どうも、サソリを世話するひとときが癒しの時間、シャカ夫です。大学院でサソリの毒について研究をしています。
▲サソリと筆者
皆さんは「サソリ」という生き物にどんなイメージを持っていますか? とても怖い毒虫……そう思っている方も少なくないと思います。人気ゲーム『あつまれ どうぶつの森』(以下、『あつ森』)でも、刺されたら一瞬で気絶してしまう厄介な生き物として登場しています。
▲現実では一刻をあらそう重症状です
「サソリは怖い」と思っているあなたへ伝えたい……。
実際には瞬時に人間を倒すほど毒の強いサソリは見つかっていません! そもそも、『あつ森』のサソリのモデルと推測される「ダイオウサソリ」は、おとなしく毒も弱いペット向けのサソリですし……。
こんな風に誇張され、むやみに怖がられてはサソリがかわいそうです。本日は私が責任をもって皆さんの誤解を解き、サソリが素敵で興味深い生き物であるということを証明します!
これだけでも覚えて!サソリの三大推しポイント
フォルムが4億年ずっと大勝利
▲見目麗しきサソリの全体像
ハサミと毒針を兼ね備えたサソリの姿には、感動を覚えずにはいられません。この姿は、4億年以上前からほとんど変化していないことが、化石調査からわかっています。それだけサソリのフォルムは、生存に有利な洗練されたデザインなのです。
▲4億年ほど前のサソリの化石
体長の半分近くが毒を打つための尻尾になっているのも、控えめな見た目が多い他の有毒生物とは一線を画します。カニとハチのいいとこどりみたいで、お得感もありますしね。星座やエンブレムなど、色々なところでモチーフに使われているのにも納得です。
まさに毒のデパート
サソリがもつ最大の魅力といえば、なんといっても毒です。とはいえ、サソリのターゲットはあくまで餌となる昆虫類。ヒトにとって危険な種なんて、ほんの一握りにすぎません。サソリは我々を傷つけるためではなく、昆虫類を捕えることに重きを置いて毒を進化させてきたのです。
▲ヒトはターゲットではないのだ!
サソリの毒は複雑な化合物が100種類以上ブレンドされており、種によってその配合は異なります。現代の技術をもってしても、毒の全貌を解明するのは至難の業です。それをサソリたちは、何億年も前から自分たちだけで生成しているのです。その生き様に独特の「賢さ」を感じませんか?
ということで、サソリの毒はヒトに効かないものがほとんどなので、むやみに怖がるのはやめましょう。※だからといって、知識がないのに素手で気安く触るのはNGです。見つけたそのサソリが、どこからか逃げ出した危険な種である可能性もゼロではありません。
光る
サソリは紫外線を当てると光ります。ブラックライトで照らすとこの通り。フォトジェニックでしょう。
▲闇に浮かび上がる宝石
サソリの表皮に含まれる物質が、このような幻想的な光景を作り出すのです。この絶妙に緑がかった青色、完璧ですよね。時間を忘れてずっと見ていられます。若者のSNSに「光るサソリブーム」が訪れるのも、そう遠くないと見ています。
サソリは日本にもいる
サソリは南極大陸以外の様々な環境に適応し、棲息しています。もちろん、日本にもいます。

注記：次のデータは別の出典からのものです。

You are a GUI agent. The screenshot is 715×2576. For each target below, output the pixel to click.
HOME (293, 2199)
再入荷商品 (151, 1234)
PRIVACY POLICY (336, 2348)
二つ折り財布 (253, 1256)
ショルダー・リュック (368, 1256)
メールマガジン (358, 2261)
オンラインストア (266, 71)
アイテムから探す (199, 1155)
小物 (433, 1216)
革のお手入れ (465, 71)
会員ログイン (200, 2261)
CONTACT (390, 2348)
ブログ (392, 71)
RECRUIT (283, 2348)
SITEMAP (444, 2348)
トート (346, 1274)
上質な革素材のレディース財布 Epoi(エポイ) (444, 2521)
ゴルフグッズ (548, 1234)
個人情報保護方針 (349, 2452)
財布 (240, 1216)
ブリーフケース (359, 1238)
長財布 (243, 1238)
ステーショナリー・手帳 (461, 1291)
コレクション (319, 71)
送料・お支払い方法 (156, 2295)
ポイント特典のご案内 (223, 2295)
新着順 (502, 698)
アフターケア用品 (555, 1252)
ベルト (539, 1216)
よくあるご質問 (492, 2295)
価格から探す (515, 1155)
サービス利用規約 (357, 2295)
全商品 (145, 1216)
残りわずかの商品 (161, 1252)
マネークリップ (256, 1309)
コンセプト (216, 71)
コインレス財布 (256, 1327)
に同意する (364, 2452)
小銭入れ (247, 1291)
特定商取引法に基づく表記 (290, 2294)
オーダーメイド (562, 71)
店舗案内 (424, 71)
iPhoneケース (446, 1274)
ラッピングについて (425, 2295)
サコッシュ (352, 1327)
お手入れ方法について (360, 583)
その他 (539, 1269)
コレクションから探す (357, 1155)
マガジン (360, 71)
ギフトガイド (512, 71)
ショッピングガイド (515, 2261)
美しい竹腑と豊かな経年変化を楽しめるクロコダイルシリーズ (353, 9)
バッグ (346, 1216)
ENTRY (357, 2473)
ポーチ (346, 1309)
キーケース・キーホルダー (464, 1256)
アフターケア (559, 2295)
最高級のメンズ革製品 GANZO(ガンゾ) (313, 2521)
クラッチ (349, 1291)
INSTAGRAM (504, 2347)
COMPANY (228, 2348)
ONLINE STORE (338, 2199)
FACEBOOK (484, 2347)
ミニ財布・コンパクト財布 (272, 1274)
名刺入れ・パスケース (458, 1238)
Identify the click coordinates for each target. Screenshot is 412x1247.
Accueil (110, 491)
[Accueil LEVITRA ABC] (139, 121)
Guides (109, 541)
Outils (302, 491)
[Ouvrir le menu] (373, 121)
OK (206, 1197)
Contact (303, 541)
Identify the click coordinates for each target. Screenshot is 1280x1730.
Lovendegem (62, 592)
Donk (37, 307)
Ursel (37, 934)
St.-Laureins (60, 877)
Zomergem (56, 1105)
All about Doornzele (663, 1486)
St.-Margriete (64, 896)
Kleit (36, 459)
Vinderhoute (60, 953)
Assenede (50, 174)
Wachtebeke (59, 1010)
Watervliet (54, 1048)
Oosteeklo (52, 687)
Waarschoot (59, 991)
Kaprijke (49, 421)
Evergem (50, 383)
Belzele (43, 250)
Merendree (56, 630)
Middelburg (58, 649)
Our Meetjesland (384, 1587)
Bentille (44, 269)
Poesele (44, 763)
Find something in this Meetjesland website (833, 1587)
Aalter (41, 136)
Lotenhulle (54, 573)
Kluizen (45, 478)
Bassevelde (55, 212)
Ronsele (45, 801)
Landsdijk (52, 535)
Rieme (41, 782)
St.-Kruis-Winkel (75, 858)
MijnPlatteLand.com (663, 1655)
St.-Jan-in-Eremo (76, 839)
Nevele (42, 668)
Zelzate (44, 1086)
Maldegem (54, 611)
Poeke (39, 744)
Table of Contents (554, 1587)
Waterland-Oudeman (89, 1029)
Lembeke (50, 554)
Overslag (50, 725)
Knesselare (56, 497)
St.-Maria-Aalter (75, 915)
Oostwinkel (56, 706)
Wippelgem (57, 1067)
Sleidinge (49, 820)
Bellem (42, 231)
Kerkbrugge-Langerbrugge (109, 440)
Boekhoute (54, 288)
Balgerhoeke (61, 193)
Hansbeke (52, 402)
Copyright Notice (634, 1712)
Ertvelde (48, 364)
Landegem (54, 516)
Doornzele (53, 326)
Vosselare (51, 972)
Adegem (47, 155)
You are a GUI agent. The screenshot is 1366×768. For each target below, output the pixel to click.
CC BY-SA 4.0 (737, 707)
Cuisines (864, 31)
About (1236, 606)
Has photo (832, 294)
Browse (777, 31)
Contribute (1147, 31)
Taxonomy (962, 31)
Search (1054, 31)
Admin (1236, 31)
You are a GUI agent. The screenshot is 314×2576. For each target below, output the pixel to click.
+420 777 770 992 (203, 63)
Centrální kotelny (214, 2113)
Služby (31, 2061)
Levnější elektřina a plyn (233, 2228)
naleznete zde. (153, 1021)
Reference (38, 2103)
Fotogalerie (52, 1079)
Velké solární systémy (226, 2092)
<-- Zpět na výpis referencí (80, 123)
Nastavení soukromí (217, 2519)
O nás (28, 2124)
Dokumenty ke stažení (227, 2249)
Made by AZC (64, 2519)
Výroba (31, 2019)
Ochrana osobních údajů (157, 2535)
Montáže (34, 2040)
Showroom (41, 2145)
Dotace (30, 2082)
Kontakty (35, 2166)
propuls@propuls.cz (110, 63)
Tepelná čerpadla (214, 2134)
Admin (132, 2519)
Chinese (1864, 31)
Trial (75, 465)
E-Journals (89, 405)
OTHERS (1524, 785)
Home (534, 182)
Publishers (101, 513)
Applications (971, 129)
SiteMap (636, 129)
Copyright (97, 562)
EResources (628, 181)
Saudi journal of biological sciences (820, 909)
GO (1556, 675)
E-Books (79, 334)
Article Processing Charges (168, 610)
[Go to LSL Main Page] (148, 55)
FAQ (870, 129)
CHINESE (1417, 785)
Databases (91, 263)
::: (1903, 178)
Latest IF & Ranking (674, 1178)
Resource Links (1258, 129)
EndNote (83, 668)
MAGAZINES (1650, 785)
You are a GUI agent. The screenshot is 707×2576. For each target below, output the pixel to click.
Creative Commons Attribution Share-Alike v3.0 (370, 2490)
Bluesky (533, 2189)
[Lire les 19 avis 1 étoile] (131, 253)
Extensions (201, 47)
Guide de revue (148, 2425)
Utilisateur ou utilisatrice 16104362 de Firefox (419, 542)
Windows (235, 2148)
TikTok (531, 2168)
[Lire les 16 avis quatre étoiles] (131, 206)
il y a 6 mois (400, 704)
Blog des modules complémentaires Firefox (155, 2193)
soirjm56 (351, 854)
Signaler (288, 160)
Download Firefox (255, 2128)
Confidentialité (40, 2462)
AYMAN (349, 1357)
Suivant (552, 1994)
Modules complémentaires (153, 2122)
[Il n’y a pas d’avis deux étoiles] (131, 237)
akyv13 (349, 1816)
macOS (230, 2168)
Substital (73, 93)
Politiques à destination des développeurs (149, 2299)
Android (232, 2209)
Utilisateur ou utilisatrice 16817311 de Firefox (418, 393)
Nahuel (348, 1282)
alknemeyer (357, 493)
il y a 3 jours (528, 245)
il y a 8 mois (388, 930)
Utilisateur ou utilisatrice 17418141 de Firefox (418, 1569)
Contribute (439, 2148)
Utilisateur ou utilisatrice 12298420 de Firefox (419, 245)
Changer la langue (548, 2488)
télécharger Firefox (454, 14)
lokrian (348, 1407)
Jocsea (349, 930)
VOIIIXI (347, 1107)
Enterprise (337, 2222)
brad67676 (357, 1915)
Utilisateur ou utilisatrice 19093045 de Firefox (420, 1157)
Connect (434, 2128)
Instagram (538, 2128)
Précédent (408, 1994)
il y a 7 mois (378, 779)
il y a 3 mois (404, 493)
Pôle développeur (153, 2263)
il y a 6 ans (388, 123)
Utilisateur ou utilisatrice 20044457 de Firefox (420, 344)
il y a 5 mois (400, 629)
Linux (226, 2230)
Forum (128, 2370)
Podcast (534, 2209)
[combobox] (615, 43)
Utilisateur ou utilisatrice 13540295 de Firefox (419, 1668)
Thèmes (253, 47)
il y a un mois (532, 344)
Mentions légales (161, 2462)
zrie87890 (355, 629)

沖縄県の八重山諸島には、ヤエヤマサソリとマダラサソリという2種類のサソリが棲息しており、木の皮をめくると意外と簡単に見つかります。
▲良アングルのヤエヤマサソリ
▲ちょっと木の皮をめくるだけで……
▲いましたヤエヤマサソリ。ちっちゃい
この話を聞いて「え、沖縄って怖いところじゃん……」と思った方はご安心ください。どちらのサソリも、恐るるに足りません。マダラサソリは刺されても少し痛い程度で済みますし、ヤエヤマサソリにいたっては小さすぎて針がヒトの皮膚を貫通しません。健気でかわいいですね。
マダラサソリの飼育は法律で禁じられていますが、ヤエヤマサソリを飼うのは問題ありません。世話はあまり難しくないので、ペットにもオススメです。
▲癒しの時間。これで明日も頑張れる
このように、サソリは砂漠にしかいない特別な生物というわけではありません。ヒトの生活のすぐそばにいる、なじみ深い生き物なのです。石垣島などに訪れる機会があれば、皆さんもぜひとも探してみてください!
もう皆さんサソリの虜ですよね?
今回では語りきれませんでしたが、サソリの魅力はまだまだこんなもんじゃありません。サソリは怖いだけの毒虫ではなく、環境に適応しながら賢く生き続ける、とても興味深い生き物なのです。
もし動物園などで展示されているのを見かけたら、ぜひとも1回まじまじと観察してみてください。彼らの体にこれでもかと搭載された「生きるための工夫」に酔いしれることができますよ。